Matt Garrish: we made the change a few weeks back that remote resources should be referenced by HTTPS, for other URI schemes, they will probably spawn some other app (dialing app, mail client).
… not sure this is our problem to solve, feels like we are going a little far afield.
… new schemes come up all the time.

Brady Duga: i think we've already fixed this. 1. URI schemes that are used internally - resolved with banning file: and HTTPS, 2. URI scheme that goes to another app.
… you may not recognize that a link is of this 2nd type.
… but we've added a suggestion that links external to the epub trigger notification to user.

Ivan Herman: not sure that that 2nd part is in the spec yet.

Brady Duga: okay, then let's recommend a 'hey, you're leaving our secure space now' to external links.
… that would solve this problem.
… most apps are good about this. They won't automatically take an action when they open..

Dave Cramer: i think informing user and getting consent is key here, not worrying about technical details.

Matt Garrish: I don't recall this being in the spec.

Ivan Herman: yes, we discussed this in a prior meeting.

Matt Garrish: but not in the security section currently.

Ivan Herman: is this going to be a SHOULD or a MUST?.

Brady Duga: SHOULD. Preserves the ability for user consent to be subject to a global allow.

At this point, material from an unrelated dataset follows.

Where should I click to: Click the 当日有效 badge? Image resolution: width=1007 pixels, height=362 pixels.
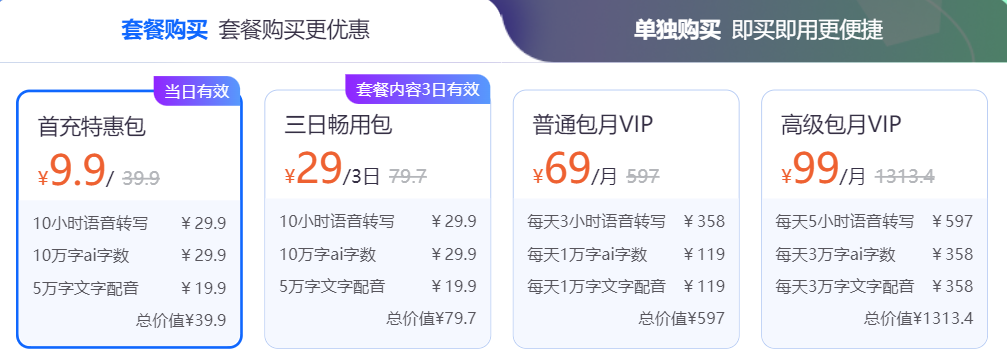tap(197, 90)

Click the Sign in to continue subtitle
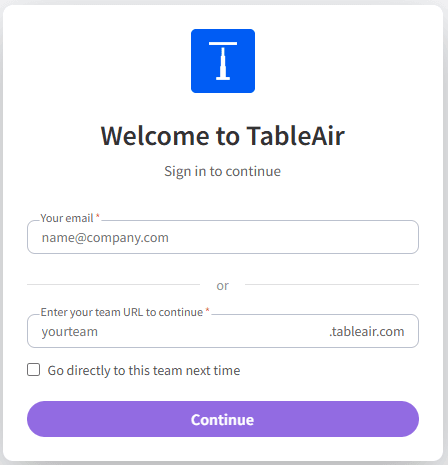pos(222,171)
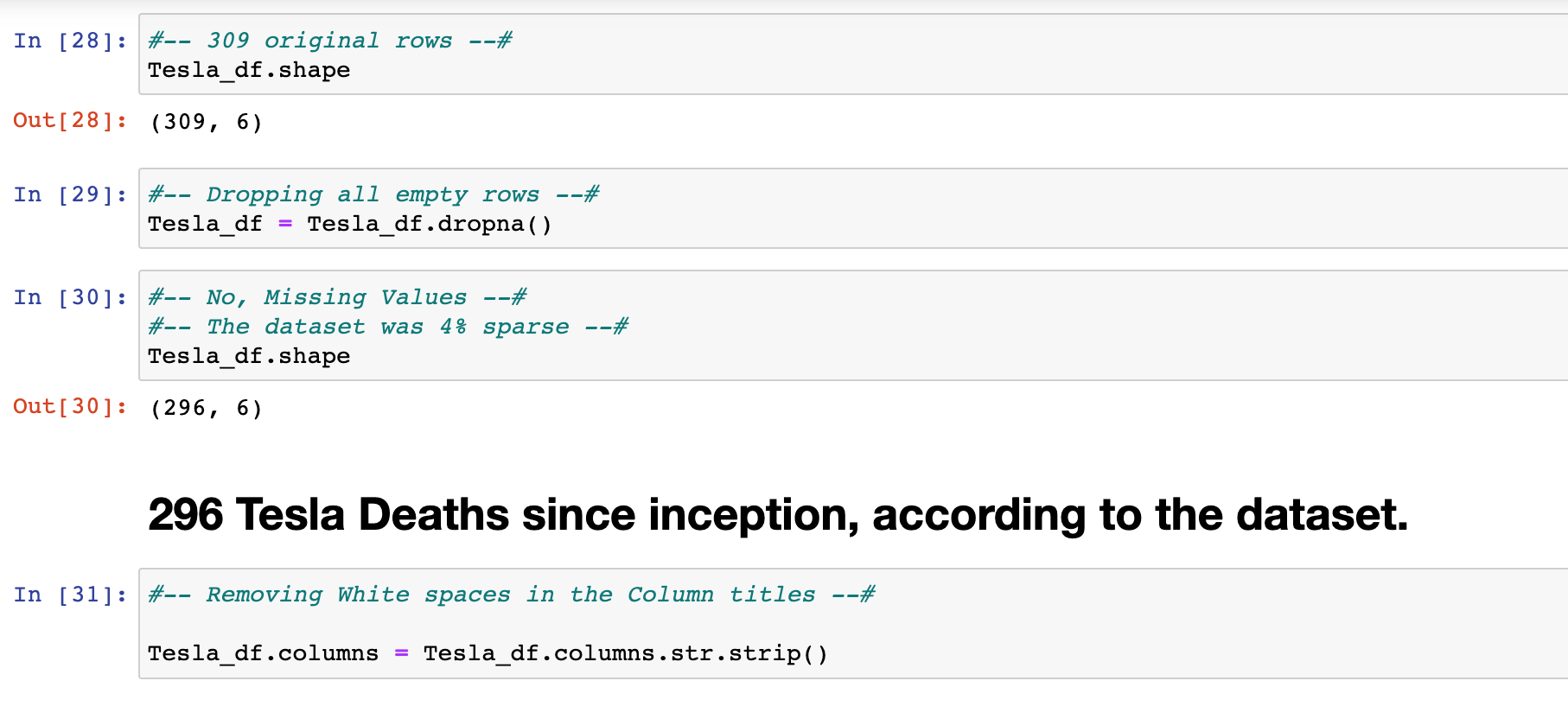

Proposed resolution: Recommend the user SHOULD be given notification about links and their destination as part of RS recommendations, close issue 2320. (Wendy Reid)

Dave Cramer: +1.

Charles LaPierre: +1.

Toshiaki Koike: +1.

Wendy Reid: +1.

Matt Garrish: +1.

Brady Duga: +1.

Matthew Chan: +1.

Aimee Ubbink: +1.

Zheng Xu (徐征): +1.

Ivan Herman: +1.

Masakazu Kitahara: +1.

Resolution #2: Recommend the user SHOULD be given notification about links and their destination as part of RS recommendations, close issue 2320.

Ivan Herman: mgarrish can you find where we want to put this?.